Objectif visé: Rédigez la suite du compte rendu du concert d'Urs Leimgruber et Jacques Demierre à Juillaguet, en reprenant juste après sa dernière phrase.

Extrait du texte:

Urs Leimgruber, Jacques Demierre, Juillaguet, 3 décembre 2023

Urs Leimgruber

URS LEIMGRUBER : Saxophone Soprano

JACQUES DEMIERRE : Épinette amplifiée

Deux musiciens Suisses

Urs Leimgruber : une des voix majeures des musiques improvisées depuis les années 70, il s’installe à Paris en 88 après un crochet par les USA.  On l’a entendu sur toutes les scènes internationales avec Steve Lacy, Fred Frith, Marylin Crispell, Joëlle Léandre, György Kurtag, Michel Doneda, Jean-Marc Foussat…, et plus récemment, en trio avec Jacques Demierre et Barre Phillips.

Jacques Demierre (épinette amplifiée): compositeur, pianiste, et improvisateur, musicien et théoricien, performeur dans le champ de la poésie sonore et l’intervention sonore in situ. Une même quête anime son approche de la conscience du sonore. S’il partage avec Urs Leimgruber nombre de collaborations , il a aussi joué avec : Andrea Parkins, Butch Morris, Roger Turner, Carlos Zingaro, Barry Guy, Sylvie Courvoisier, Hann Bennink, Paul Lovens, Phil Minton, etc.

Bref, des pointures, et qui se connaissent bien.

Réunis ce soir dans une charmante demeure-studio de la Charente, grâce au travail passionné de notre ami Philippe Levreaud, où une cinquantaine d’esthètes ont bravé les frimas de saison pour assister à cette performance proposée par deux immenses talents souvent associés, toujours en grande complicité.

Plutôt qu’un concert musical, quel qu’en soit les styles, thèmes ou modalités, il s’agit là d’une réelle expérience de poésie sonore, recherche de sons, interaction entre les musiciens… et surtout avec les auditeurs dont les silences, mouvements, attention sont parties prenantes de l’événement. La tension entre tous les participants est palpable et nous sommes tous bel et bien invités à une immersion totale dans un moment de création de sons d’où nous ne sortirons pas indemnes.

Données affichées:
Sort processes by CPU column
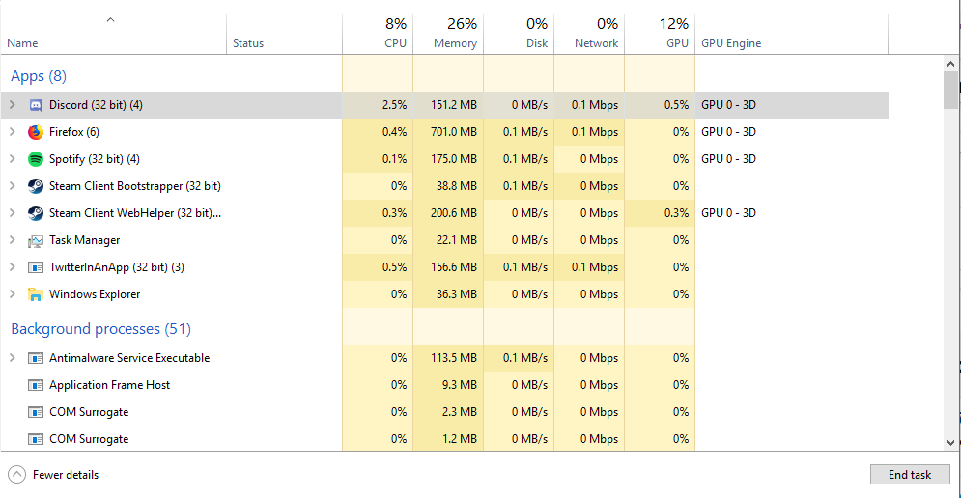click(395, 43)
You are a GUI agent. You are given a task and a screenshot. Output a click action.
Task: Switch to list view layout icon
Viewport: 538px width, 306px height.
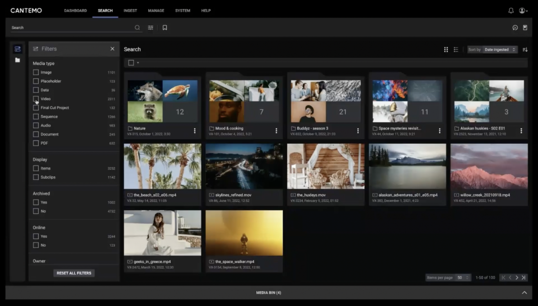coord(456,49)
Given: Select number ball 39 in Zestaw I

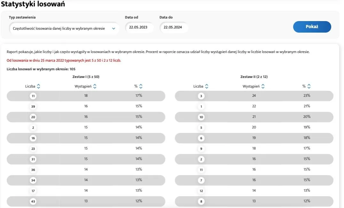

Résultat obtenu:
Poésie intuitive qui privilégie l’imaginaire de chacun, découvrant les formes et images qu’il induit lui-même, et sont partagés par tous. Toutes les possibilités sonores des 2 instruments sont explorées ou découvertes dans l’instant. Les sons fusent de toutes les pièces qui leur sont accessibles , certains à peine audibles transpercent le silence recueilli, réceptacle de toutes configurations. L’épinette (sorte de court clavecin, ici : une reproduction fidèle d’un modèle du XVIII ème siècle, sans autre préparation qu’une amplification permettant d’entendre la moindre production sonore et certaines harmoniques générées naturellement)

C’est un laboratoire alchimique qui sent l’or et le soufre, le mercure et le sel. Des couleurs se forment, s’assemblent, des images et tableaux apparaissent, se suivent, ce n’est pas un concert mais une exposition ! 

Les suraigus du saxo naviguent sur des vagues de cordes pincées, triturées, frappées, caressées, produisant des sons de harpe, percussions, et d’autres, inconnus, laissant entendre des crissement de chaînes lourdes, des cris d’oiseaux blessés, puis soignés dans un nid feutré. S.O.S. d’un esquif en perdition, luttant pour suivre le courant de la tempête, il trouve l’équilibre en chevauchant l’écume qui couvre maintenant l’océan assagi. Une corne de brume dissipe le brouillard qui s’effiloche au travers des sous-bois, parcouru à tâtons, le chemin se devine à chaque pas, disparaît sous terre, se perd… Un appeau fait venir un vol d’étourneaux à travers les branchages d’arbres décharnés, les volutes des mouvements de la masse distendue d’oiseaux se délitent dans les nuages sombres qui frôlent le pré humide et boueux… Des pages vierges de mots effacés se déchirent, froissés, s’enflamment, crépitent, des couleurs inconnus dégoulinent en flaques sombres et lumineuses… La machine à écrire des notes s’emballe, les lettres se mélangent, texte musical codé se laissant lire sans y penser, sans seulement y prêter attention, une illusion… Encore un oiseau piégé dans le souterrain obscure, encore un signal d’alarme qui clame son urgence, une lumière rouge qui clignote sur le nez d’un clown.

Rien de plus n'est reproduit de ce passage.